O título da minissérie, até então sem tradução para o mercado brasileiro: "I Know This Much Is True" (2020), com minha tradução livre do título, disseca os últimos momentos da doença que vai aos poucos levando um dos protagonistas a um caminho sem volta, a uma alucinação esquizofrênica que, por fim, tem um desfecho trágico. Tudo isso envolvendo o Estado, amigos, a família (aqui somente o irmão), assistentes sociais, terapeutas em uma luta contra quem está certo ou errado para com o paciente. A angústia da família é tanta que os parentes, que lhe restam, se afastam dos cuidados, deixando a carga toda em cima do irmão saudável, que vive sua vida em torno do seu irmão. Largando os estudos, perdendo seu matrimônio, sua dignidade, perdendo até a si mesmo. Talvez não seja culpa do irmão doente, mas acontece que o fardo que ele arrasta é tamanho que não lhe sobra força para puxar mais nada. Quase que cambaleia de uma situação para outra, incansável em busca de uma solução que amenize o sofrimento dele e do irmão. Tudo em sua vida órbita ao redor da esquizofrenia no irmão, tanto as culpas passadas por não poder amparar adequadamente, como as presentes por o irmão estar no estado em que se encontra. Os atos falhos seus e do seu irmão ele carrega para si. Como se ele pudesse dar um conforto maior ao irmão que dia a dia vem piorando seu quadro clínico.

Em um país avançado e onde os recursos são disponibilizados, mesmo assim se tem por parte das pessoas atos e ações que não condizem com o bom senso. O dinheiro sempre prevalecerá em desfavor ao paciente. Mesmo que tênue, essa balança sempre pende para o lado mais forte. Não se dão ouvidos aos familiares, e sobre os surtos esporádicos sempre se tem uma razão conclusiva para o evento. Faltou medicação, faltou atender seus devaneios, faltou carinho, faltou pulso firme, faltou tudo e nada ao mesmo tempo. Quem convive com um paciente assim diagnosticado sabe melhor que todos o quão ele pode ser perigoso, para si próprio e para os outros, pois ele tece uma realidade paralela e acredita nela veementemente, a ponto de chegar ao extremo dos extremos, pois não consegue ter um panorama do que está acontecendo consigo próprio. A busca por ajuda tem que ser consciente e na hora em que se faz necessária. Observando de fora do contexto familiar pode-se diagnosticar melhor o problema, mesmo que isso vá em desencontro aos anseios do cuidador. Mais importante, tem que se compartilhar os cuidados e até mesmo se questionar se o mais seguro não seria um local apropriado para que o pior não ocorra.
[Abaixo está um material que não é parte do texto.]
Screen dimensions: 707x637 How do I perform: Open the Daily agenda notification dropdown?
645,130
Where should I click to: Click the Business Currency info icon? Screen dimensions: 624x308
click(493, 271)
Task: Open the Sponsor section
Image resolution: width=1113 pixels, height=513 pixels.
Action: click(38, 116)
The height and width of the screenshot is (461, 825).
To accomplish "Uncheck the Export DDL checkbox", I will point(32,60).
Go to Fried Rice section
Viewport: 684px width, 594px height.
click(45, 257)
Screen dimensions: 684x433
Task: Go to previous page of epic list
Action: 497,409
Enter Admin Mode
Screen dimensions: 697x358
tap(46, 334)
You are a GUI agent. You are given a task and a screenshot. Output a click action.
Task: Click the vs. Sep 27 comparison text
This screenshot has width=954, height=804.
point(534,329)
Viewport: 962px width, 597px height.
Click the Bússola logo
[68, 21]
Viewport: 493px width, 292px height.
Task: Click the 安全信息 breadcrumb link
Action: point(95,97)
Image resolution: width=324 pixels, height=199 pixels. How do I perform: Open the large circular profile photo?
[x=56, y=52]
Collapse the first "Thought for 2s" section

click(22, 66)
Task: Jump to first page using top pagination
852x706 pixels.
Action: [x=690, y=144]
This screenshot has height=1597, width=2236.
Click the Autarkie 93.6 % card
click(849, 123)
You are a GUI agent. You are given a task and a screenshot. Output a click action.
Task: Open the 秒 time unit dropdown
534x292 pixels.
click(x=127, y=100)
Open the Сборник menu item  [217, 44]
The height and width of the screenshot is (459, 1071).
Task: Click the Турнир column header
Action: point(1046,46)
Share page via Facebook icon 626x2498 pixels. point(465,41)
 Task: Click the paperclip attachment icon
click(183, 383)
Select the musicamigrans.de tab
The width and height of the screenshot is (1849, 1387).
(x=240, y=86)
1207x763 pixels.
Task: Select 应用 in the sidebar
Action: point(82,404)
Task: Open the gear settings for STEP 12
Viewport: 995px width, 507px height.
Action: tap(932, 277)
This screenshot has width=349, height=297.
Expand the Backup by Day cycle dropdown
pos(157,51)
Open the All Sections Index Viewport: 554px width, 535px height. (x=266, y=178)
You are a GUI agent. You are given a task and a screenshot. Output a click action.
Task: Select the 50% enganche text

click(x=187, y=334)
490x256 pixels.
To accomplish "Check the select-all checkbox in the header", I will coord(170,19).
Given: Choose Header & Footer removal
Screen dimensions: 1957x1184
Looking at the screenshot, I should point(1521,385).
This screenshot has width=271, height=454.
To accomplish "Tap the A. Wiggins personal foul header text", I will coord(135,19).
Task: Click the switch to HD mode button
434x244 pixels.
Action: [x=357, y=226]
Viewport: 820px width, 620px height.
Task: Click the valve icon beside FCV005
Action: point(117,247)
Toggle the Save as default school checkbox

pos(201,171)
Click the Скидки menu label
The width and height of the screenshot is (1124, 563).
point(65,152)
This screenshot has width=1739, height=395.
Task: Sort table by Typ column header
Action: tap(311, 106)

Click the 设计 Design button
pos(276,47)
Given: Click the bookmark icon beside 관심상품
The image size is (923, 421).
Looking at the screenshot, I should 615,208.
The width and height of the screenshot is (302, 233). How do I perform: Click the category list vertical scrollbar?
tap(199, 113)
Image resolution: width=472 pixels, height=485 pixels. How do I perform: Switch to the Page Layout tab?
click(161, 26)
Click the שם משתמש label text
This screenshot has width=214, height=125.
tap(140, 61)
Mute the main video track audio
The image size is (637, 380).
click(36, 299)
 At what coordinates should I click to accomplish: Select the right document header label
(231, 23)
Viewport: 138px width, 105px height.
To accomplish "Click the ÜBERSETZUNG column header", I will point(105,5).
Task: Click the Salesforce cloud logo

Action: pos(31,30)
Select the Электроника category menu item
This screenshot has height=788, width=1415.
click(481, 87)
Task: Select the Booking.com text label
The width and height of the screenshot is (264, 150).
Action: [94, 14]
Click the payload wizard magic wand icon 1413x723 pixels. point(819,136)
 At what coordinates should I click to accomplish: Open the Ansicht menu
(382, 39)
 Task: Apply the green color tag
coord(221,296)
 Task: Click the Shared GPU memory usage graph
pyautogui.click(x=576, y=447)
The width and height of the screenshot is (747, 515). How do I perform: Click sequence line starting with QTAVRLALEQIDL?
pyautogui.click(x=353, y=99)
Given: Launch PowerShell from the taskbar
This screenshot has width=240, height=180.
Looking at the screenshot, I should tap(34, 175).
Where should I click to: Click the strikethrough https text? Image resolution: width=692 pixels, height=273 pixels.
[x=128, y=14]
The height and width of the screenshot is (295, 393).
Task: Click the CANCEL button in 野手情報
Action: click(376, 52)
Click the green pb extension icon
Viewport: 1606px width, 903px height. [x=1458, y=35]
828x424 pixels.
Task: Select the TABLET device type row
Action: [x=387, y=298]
Nesse tipo de tratamento, o remédio pode até ser mais prejudicial ao paciente do que um tratamento mais humano, alternando medicação e cuidados pessoais, paliativos e terapêuticos, quando for necessário. Uma medicação muito forte pode tornar o paciente um morto-vivo, quase que em estado de dormência, um zumbi. Isso pode até facilitar sua convivência com o meio, mas tirá-lo da realidade não é a coisa certa a se fazer. Existem alternativas, mesmo que mais custosas aos que o cercam, porém menos penosas para o esquizofrênico, pois dopá-lo para sua própria segurança não lhe traz o que mais necessitamos, que seria a tranquilidade de espírito, paz interior para que ele possa lutar contra seus demônios. A degeneração causada pela doença também causa estragos nos que o cercam, pois tudo o que fazem parece nada, parece que quanto mais você luta para tirá-lo do buraco onde ele se meteu, mais ele contra-pesa e te arrasta para ele. Enfim, nos damos por vencidos quando o inevitável acontece e tentamos catar os cacos que restaram dessa vida de carinho, companheirismo, renúncia e desespero, que mesmo na morte não nos traz acalento. Pois se vive a eterna culpa de que poderíamos ter feito mais, que o ocorrido foi por meu desleixo, descuido, por minha vaidade mundana. Assim seguimos a vida, tentando consertar os erros cometidos por nós e tentando nos desculpar pelas perdas que tivemos nesse caminho.